L'événement
Journal du CNRS : le deux-centième !
Champagne ! Votre magazine fête son numéro 200 ce mois-ci. L'occasion de revenir sur les grandes étapes d'une aventure qui a débuté en janvier 1988 en même temps qu'était créé un service de la communication au CNRS. Le journal du CNRS se veut alors « un magazine mensuel, adressé à tous les membres du personnel, destiné à mettre en scène le CNRS, ses chercheurs et le personnel… et où l'information scientifique est largement vulgarisée ». Janvier 1989 voit apparaître une autre version du Journal affichant également « numéro 1 ». Enfin, en janvier 1990, une « nouvelle formule » voit le jour… ainsi qu'un troisième numéro 1 ! Mais cette refonte est la bonne, et le magazine est cette fois bel et bien sur les rails. D'un format plus petit que l'actuel, le mensuel est alors diffusé à 25 000 exemplaires, et s'il n'est pas encore intégralement en couleur, il aligne déjà 40 pages. Fin 2002, le magazine est à nouveau profondément remanié et adopte un traitement journalistique. Aujourd'hui, seize ans après, notre mensuel tout en couleur, entièrement réalisé en interne, est diffusé en moyenne à 48 000 exemplaires et s'est largement ouvert vers l'extérieur (aux médias, aux entreprises, aux institutions, aux bibliothèques...) afin de faire connaître à tous la richesse des recherches menées dans nos labos. Une version trimestrielle en anglais destinée à l'international vient même d'être lancée. Le tout est bien évidemment disponible sur notre site Internet. Bonne lecture.
© E. Martin/CNES
Depuis le 1er septembre, Arnaud Benedetti, quarante-et-un ans, est le nouveau directeur de la communication du CNRS (DirCom). Il remplace Sofia Nadir à ce poste. Titulaire d'un DEA de sciences sociales à l'ENS et à l'EHESS, et d'un DEA de sciences politiques à l'IEP de Paris, il était depuis décembre 2002 directeur de la communication externe, de l'éducation et des affaires publiques du Cnes et membre du comité exécutif du même organisme. Auparavant, Arnaud Benedetti a été responsable du service de presse du Cnes, chargé des relations de l'organisme avec les parlementaires (1995-2001), après avoir été collaborateur parlementaire à l'Assemblée nationale (1988-1991), puis au Parlement européen (1991-1993), et enfin chargé de mission auprès du conseiller scientifique du Premier ministre (1993-1995).
Nomination stratégique
Le 5 juillet dernier, Gilles Pijaudier-Cabot, professeur des universités, a été nommé responsable de la Mission de la stratégie et de la prospective du CNRS. Rappelons que celle-ci a notamment pour fonction d'impulser la prospective scientifique de l'organisme et contribue à la réflexion sur la définition de sa politique générale.

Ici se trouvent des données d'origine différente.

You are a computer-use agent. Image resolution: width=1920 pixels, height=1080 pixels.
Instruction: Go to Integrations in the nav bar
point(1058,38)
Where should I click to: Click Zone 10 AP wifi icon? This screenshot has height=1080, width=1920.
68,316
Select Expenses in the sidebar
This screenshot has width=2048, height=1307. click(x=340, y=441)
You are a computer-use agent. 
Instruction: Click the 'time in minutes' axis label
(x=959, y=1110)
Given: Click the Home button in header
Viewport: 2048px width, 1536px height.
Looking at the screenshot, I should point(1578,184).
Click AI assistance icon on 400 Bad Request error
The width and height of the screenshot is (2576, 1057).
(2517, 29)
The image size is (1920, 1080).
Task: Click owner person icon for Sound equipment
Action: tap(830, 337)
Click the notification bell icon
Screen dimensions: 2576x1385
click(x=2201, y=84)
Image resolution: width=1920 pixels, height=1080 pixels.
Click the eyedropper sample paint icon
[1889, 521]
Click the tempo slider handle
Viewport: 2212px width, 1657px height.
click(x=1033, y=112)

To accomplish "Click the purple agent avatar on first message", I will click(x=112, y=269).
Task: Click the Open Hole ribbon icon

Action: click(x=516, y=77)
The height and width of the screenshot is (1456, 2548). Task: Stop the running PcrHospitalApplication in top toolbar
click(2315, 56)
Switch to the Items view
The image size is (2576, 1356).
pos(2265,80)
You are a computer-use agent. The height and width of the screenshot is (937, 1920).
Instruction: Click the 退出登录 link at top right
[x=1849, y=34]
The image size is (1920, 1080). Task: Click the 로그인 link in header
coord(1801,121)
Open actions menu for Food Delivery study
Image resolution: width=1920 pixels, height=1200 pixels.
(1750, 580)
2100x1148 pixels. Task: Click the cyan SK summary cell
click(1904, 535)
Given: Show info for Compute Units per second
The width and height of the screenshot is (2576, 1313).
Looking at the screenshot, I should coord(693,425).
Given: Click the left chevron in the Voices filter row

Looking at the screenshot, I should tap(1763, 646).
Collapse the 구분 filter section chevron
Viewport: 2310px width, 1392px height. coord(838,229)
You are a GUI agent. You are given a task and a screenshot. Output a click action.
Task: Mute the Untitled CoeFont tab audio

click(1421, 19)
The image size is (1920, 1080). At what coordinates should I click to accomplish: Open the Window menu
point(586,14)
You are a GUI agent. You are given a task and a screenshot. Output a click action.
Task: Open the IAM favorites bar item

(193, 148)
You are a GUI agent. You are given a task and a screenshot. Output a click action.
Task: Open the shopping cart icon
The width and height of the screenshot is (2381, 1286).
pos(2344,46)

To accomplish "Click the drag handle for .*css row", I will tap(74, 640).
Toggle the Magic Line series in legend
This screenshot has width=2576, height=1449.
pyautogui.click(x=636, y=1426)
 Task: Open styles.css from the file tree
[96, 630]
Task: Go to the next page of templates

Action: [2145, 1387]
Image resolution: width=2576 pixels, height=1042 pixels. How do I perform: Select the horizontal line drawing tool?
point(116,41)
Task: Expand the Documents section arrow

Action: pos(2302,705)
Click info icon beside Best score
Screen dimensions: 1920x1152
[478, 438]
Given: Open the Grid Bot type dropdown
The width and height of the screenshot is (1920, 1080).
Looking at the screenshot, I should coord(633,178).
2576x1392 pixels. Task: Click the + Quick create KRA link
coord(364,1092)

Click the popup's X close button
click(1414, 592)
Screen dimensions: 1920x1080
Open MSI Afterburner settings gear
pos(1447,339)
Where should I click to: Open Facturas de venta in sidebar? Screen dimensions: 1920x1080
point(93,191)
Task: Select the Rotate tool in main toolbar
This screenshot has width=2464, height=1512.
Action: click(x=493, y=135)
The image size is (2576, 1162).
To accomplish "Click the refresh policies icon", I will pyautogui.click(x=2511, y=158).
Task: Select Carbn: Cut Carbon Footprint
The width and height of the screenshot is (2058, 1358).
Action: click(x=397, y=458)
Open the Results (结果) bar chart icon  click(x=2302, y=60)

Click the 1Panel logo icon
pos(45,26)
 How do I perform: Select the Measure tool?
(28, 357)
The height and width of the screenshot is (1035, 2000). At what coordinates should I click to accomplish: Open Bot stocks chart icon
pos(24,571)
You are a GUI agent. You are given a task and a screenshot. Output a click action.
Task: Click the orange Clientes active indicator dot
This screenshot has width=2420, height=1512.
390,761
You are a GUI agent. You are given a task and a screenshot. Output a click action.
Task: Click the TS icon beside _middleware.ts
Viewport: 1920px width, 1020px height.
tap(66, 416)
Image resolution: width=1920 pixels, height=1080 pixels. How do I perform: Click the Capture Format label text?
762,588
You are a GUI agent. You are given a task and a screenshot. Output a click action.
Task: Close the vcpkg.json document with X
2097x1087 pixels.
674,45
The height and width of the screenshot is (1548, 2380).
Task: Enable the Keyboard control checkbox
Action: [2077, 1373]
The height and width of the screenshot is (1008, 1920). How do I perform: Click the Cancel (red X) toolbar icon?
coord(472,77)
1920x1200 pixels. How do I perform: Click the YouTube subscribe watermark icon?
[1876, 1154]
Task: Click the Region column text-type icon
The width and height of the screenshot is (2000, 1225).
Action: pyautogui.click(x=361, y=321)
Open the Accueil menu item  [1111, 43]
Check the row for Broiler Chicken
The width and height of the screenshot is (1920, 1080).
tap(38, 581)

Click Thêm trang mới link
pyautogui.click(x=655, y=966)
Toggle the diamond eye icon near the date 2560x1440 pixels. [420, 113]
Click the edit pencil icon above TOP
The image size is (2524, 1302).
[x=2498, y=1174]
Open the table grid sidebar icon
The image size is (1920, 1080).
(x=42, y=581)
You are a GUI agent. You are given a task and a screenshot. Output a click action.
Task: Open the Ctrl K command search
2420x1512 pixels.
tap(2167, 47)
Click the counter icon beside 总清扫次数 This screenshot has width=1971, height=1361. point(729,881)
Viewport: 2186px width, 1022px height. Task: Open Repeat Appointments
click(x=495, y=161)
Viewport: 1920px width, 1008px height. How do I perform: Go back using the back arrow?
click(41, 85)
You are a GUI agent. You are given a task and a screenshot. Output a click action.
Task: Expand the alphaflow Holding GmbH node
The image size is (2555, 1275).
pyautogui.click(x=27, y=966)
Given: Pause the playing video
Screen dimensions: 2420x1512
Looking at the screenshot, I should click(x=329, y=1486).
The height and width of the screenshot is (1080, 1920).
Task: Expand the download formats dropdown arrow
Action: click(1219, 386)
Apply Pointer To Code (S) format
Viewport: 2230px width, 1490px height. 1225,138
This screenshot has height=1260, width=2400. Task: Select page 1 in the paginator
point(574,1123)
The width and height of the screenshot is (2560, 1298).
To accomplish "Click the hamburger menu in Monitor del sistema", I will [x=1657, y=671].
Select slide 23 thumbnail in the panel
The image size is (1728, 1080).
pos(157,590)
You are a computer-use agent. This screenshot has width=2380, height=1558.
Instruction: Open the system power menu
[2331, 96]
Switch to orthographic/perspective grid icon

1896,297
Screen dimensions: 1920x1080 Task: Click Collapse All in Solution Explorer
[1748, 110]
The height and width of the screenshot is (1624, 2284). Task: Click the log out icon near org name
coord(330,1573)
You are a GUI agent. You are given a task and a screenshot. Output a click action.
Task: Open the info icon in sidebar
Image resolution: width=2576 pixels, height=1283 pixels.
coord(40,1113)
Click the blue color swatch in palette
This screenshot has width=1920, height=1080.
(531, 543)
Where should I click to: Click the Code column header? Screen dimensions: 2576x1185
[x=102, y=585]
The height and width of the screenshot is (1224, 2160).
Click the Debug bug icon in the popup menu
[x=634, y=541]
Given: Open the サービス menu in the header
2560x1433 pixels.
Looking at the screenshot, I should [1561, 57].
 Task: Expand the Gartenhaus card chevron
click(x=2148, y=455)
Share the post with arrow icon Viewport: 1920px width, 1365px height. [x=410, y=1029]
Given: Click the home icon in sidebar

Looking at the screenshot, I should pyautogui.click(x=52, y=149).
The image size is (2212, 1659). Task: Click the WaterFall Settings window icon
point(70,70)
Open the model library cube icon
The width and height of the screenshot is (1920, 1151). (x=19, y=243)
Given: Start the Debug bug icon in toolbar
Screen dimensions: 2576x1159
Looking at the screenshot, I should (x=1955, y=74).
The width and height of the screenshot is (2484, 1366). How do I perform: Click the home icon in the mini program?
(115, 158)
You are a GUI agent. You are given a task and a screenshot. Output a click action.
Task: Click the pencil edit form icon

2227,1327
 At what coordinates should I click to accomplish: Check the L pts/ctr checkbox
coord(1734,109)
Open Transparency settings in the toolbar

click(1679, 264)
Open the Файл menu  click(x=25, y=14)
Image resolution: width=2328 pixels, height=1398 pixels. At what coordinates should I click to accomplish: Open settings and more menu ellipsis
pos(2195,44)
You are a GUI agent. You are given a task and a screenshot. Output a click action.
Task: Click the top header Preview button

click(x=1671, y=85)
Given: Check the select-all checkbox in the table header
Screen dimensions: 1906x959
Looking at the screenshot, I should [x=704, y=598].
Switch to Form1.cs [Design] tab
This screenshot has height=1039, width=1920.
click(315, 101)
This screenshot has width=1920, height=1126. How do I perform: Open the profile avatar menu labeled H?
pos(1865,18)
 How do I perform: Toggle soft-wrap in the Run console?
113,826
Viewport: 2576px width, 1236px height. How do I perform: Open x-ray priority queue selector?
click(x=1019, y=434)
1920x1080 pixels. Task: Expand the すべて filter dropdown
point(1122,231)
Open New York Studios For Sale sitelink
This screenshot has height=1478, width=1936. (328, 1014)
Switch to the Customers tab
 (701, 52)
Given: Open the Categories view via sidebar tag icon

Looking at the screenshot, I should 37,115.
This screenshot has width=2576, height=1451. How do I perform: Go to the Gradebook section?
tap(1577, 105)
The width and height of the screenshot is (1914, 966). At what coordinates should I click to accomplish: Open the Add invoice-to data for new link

www.cnrs.fr/fr/presentation/organisation/msp.htm
© DR
Les mathématiques françaises sont une fois de plus à l'honneur. La médaille Fields, la plus haute distinction des mathématiques, a été attribuée à Wendelin Werner, trente-huit ans, né en Allemagne mais naturalisé français. Ce professeur des universités, chercheur au Laboratoire de mathématiques de l'université Paris-Sud et du CNRS à Orsay, est spécialiste du calcul des probabilités. Ses travaux permettent de comprendre les phénomènes critiques de certaines transitions de phase. Rappelons que la médaille Fields, équivalent du prix Nobel pour les mathématiques, est décernée tous les quatre ans à quatre mathématiciens de moins de quarante ans. Wendelin Werner est le neuvième français à recevoir ce prix depuis sa création en 1936. Les autres lauréats de 2006 sont l'Australien Terence Tao et les Russes Andrei Okounkov et Grigory Perelman. Ce dernier a refusé la distinction.
L'énergie solaire rayonne en Savoie
Le 3 juillet 2006, François Goulard, ministre délégué à la Recherche, a signé le protocole de création de l'Institut national de l'énergie solaire (Inés), avec les différents partenaires de ce projet dont le CNRS. Plus de 100 chercheurs du CNRS, du CEA et de l'université de Savoie y sont déjà rassemblés, un nombre qui devrait passer à 250 en 2009. Référence mondiale de l'énergie solaire, l'Inés va regrouper les forces de la recherche de ce secteur afin d'en développer la filière industrielle, en trouvant notamment des moyens de réduire les coûts de production.